I am quite drawn to bright, vivid, colorful photos.

I think of children and their love of color and wonder. They are naturally bright and happy and I love to portray that in my photos (since I mostly photograph children).

Ninety-nine percent of my workflow is done in Lightroom, so I’ll show you how I edit a photo, step by step in Lightroom (5.6).

This is my fun, goofy daughter.  I chose this photo because presently it’s grey and sad outside and this photo reminds me of the warmth and color of summer. This was taken about 4pm in September, so not exactly golden hour but one of my favorite times to shoot regardless.

A before and after clean edit in Lightroom by Carly Bingham

I always edit top to bottom, meaning I edit exactly how one would intuitively edit in Lightroom; scrolling down the panels one by one.   First step is exposure.  She is quite dark.  I purposely underexposed in this photo to retain the blue of the sky, knowing I could brighten her face later. For now though an overall exposure of +1.07 looks good to me.  For the record this is by no means an exact recipe of every shot.  I edit each photo differently due to different lighting circumstances, but this is good ‘generalized’ editing process in my photography.
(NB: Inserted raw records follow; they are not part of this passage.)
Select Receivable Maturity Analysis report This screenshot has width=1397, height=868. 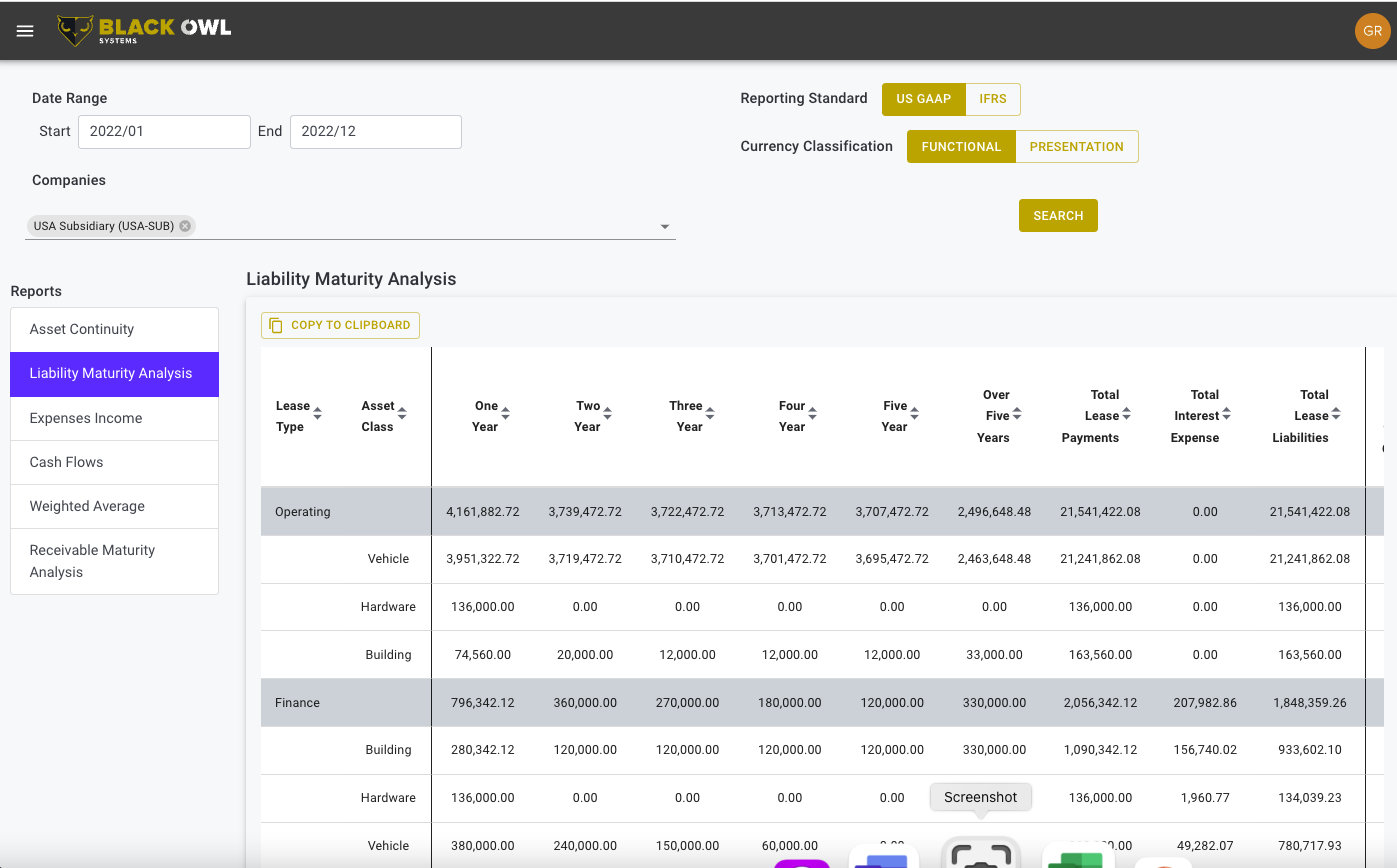[114, 561]

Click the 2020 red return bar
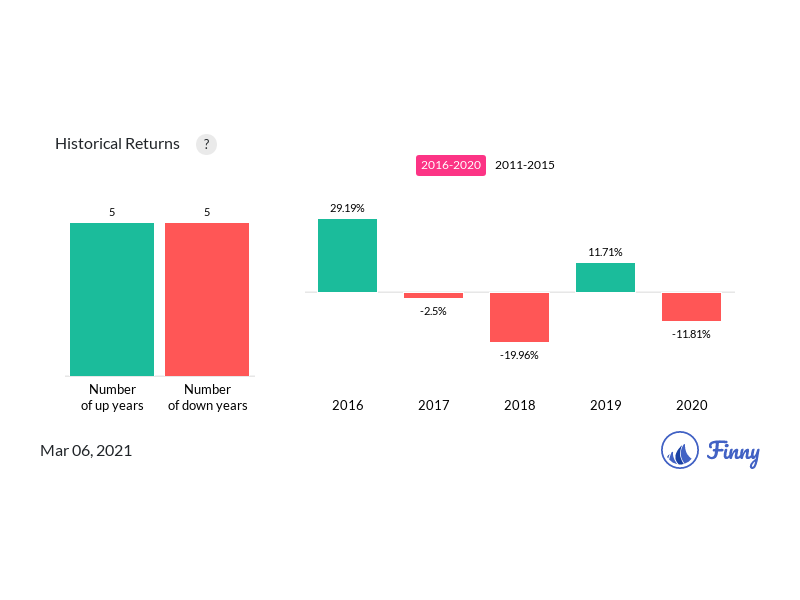click(x=691, y=307)
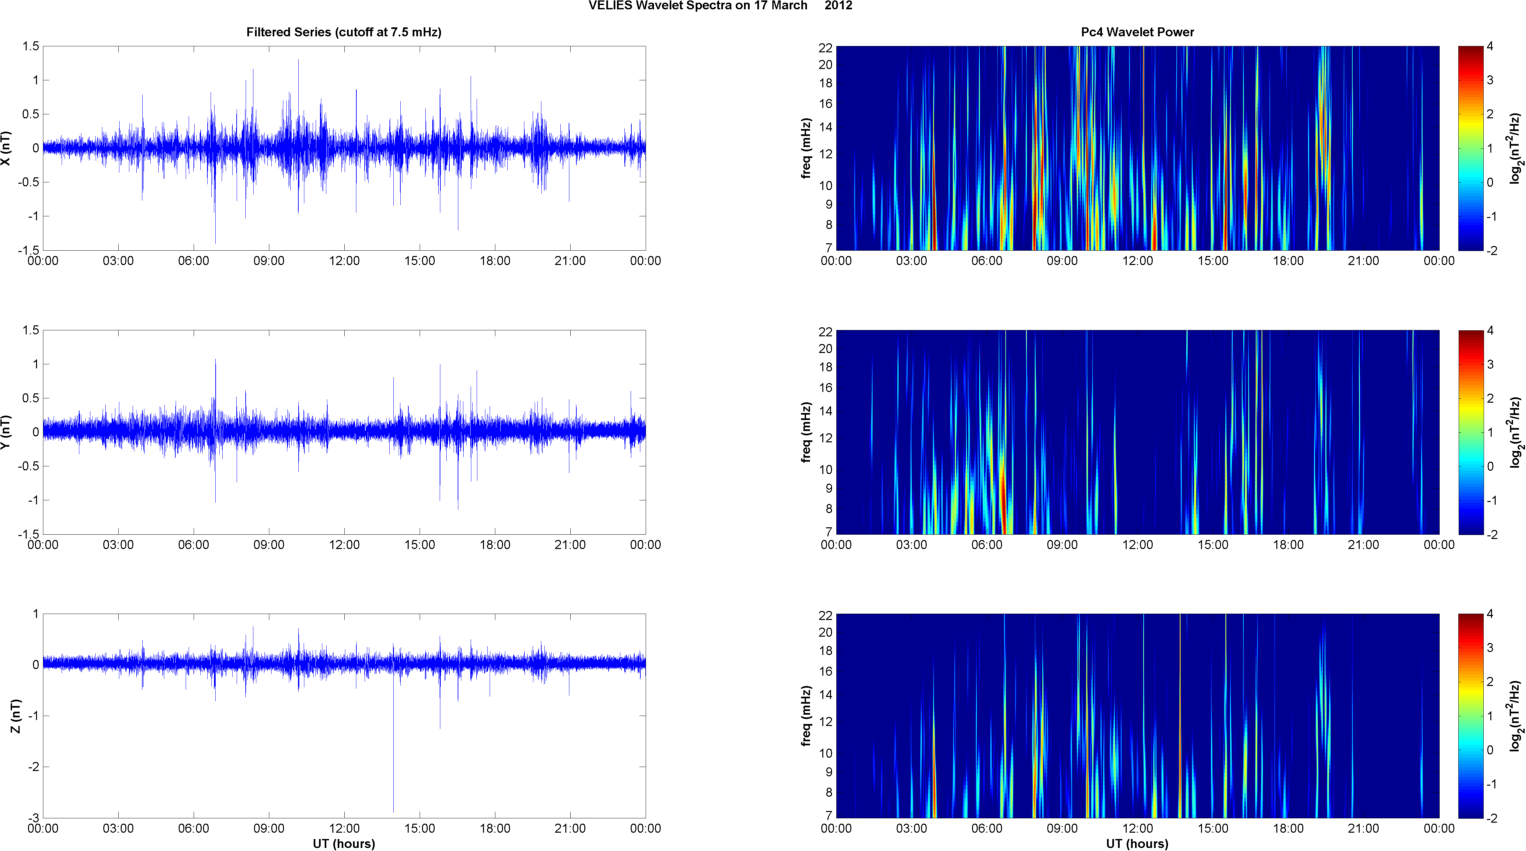Click the middle colorbar next to the Y spectrogram
This screenshot has width=1526, height=851.
click(1470, 432)
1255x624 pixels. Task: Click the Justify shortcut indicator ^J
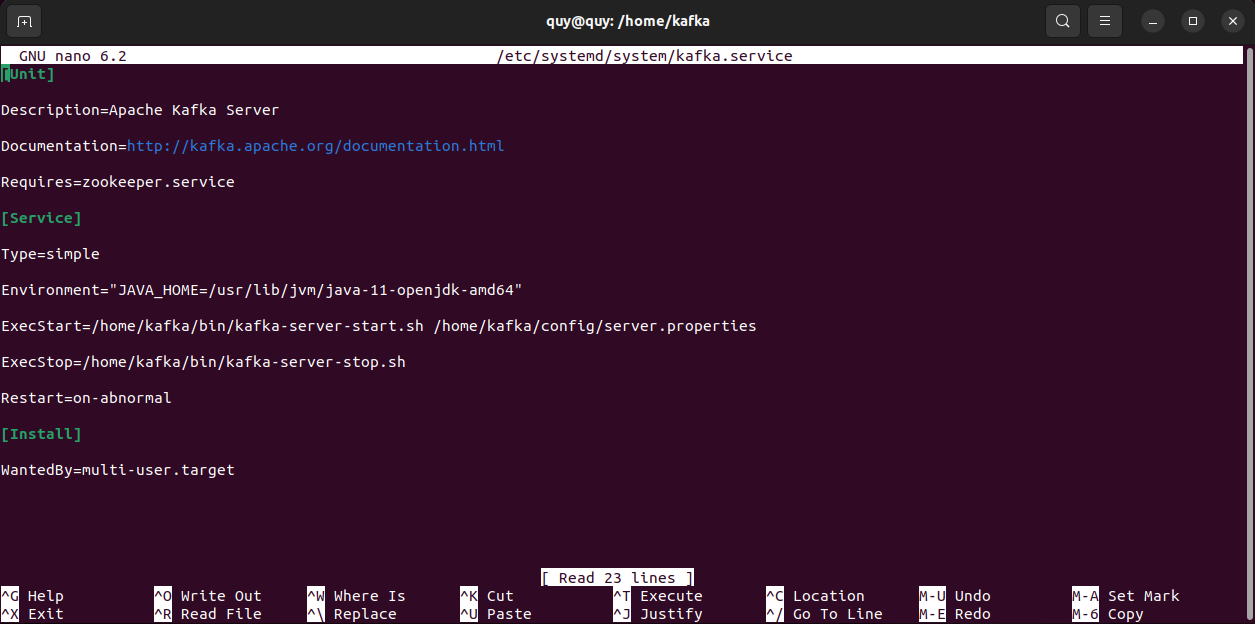624,614

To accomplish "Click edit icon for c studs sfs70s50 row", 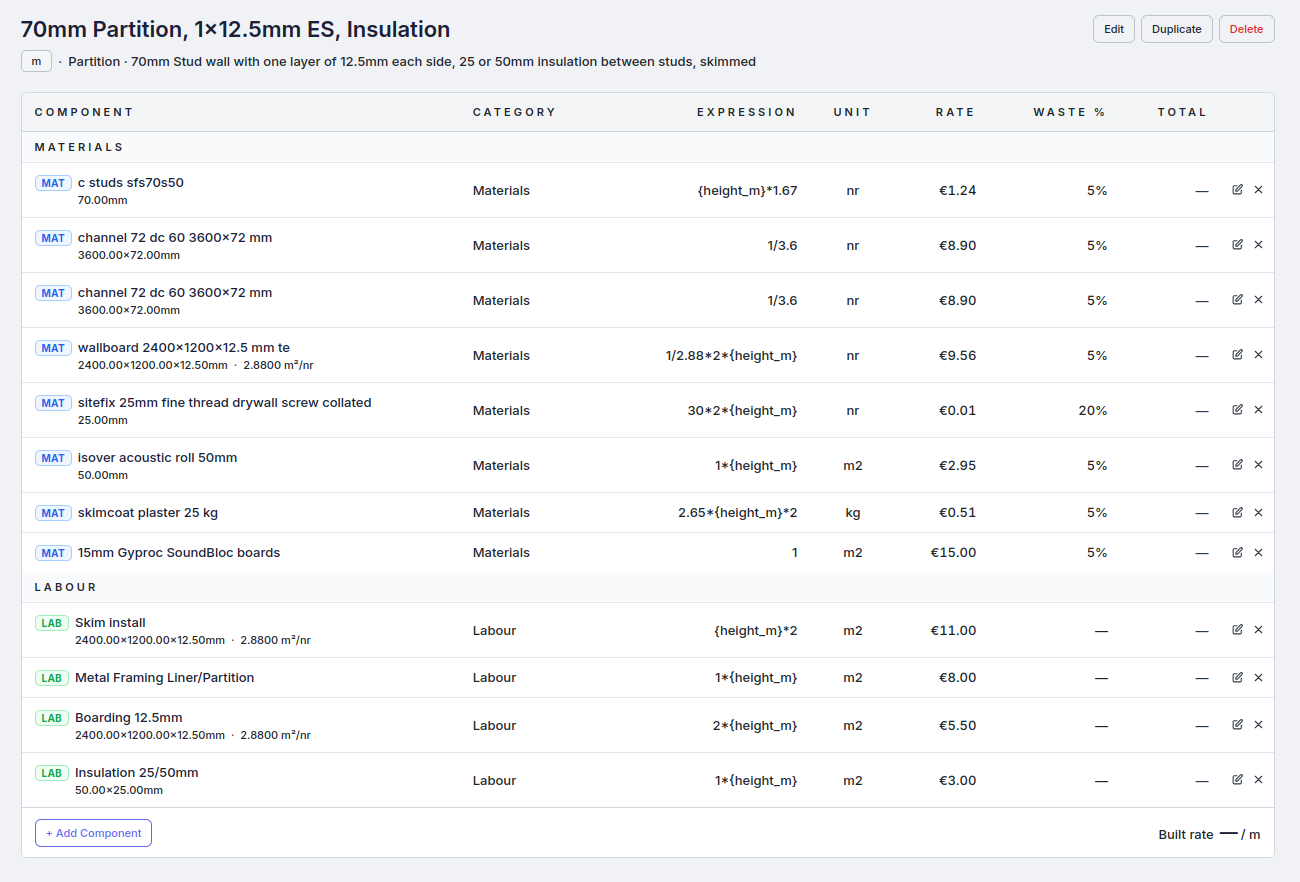I will click(1237, 190).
  • +21 contrast-Contrast is a tricky beast and one not to mess with heavily.  Too much and it will make skin look brassy and too saturated, too little and your photograph will lack depth and ‘punch.’
  • Shadows, whites and blacks are kind of a free for all.  I adjust very lightly.
  • -12 shadows
  • +14 whites
  • -17 blacks
  • +12 clarity- I love the clarity tool.  It will give your pictures a ‘pop’ when used with a light hand.
  • +17 vibrance- I LOVE vibrance and I’m not afraid to use it.  It brings out the beautiful colors of photo so wonderfully.
  • +7 saturation-Vibrance’s little sister.  Not too much or your photos will start looking fake (and bright orange skin to boot.)

A before and after clean edit in Lightroom by Carly Bingham

Next up is the HSL PANEL (Hue, Saturation and Luminance). These can be powerful sliders and again, use with a light hand. I almost always increase orange luminance with Caucasian skintones. It brightens the skin without brightening any other part of the photograph. Pretty nifty huh?

  • +20 orange Luminance
  • -18 yellow Luminance-the yellow highlights are very strong in this photograph so I decreased Luminance to tone it down.

A before and after clean edit in Lightroom by Carly Bingham

Next is SHARPENING.  I like my photos sharpened at 46.  Not rhyme or reason to that number, just a good point in the level of clarity for my personal taste.

A before and after clean edit in Lightroom by Carly Bingham

Down at the very bottom are the RED, GREEN AND BLUE PRIMARY SLIDERS I only use the blue, especially when enhancing a backlit photograph.

  • -5 blue Primary Saturation-give it more of a late summer feel.
  • +14 Blue Primary Saturation-giving an added boost of vibrance unique to this slider.

A before and after clean edit in Lightroom by Carly Bingham

The TONE CURVE PANEL is something I tend not to play around with too much in these types of photos.  I utilize this panel much more in a black and white photograph. But today I adjusted the lights and shadows only slightly.

A before and after clean edit in Lightroom by Carly Bingham

Lastly I use the adjustment brush tool on the far right to bring back the blue of the sky.

A before and after clean edit in Lightroom by Carly Bingham

I paint over the sky and decrease exposure by -0.51: just enough to pull in the color.  I then decrease the highlights slightly and increase saturation.

A before and after clean edit in Lightroom by Carly Bingham

I hope this helps someone in their editing journey.  Remember, in most circumstances, LESS is MORE!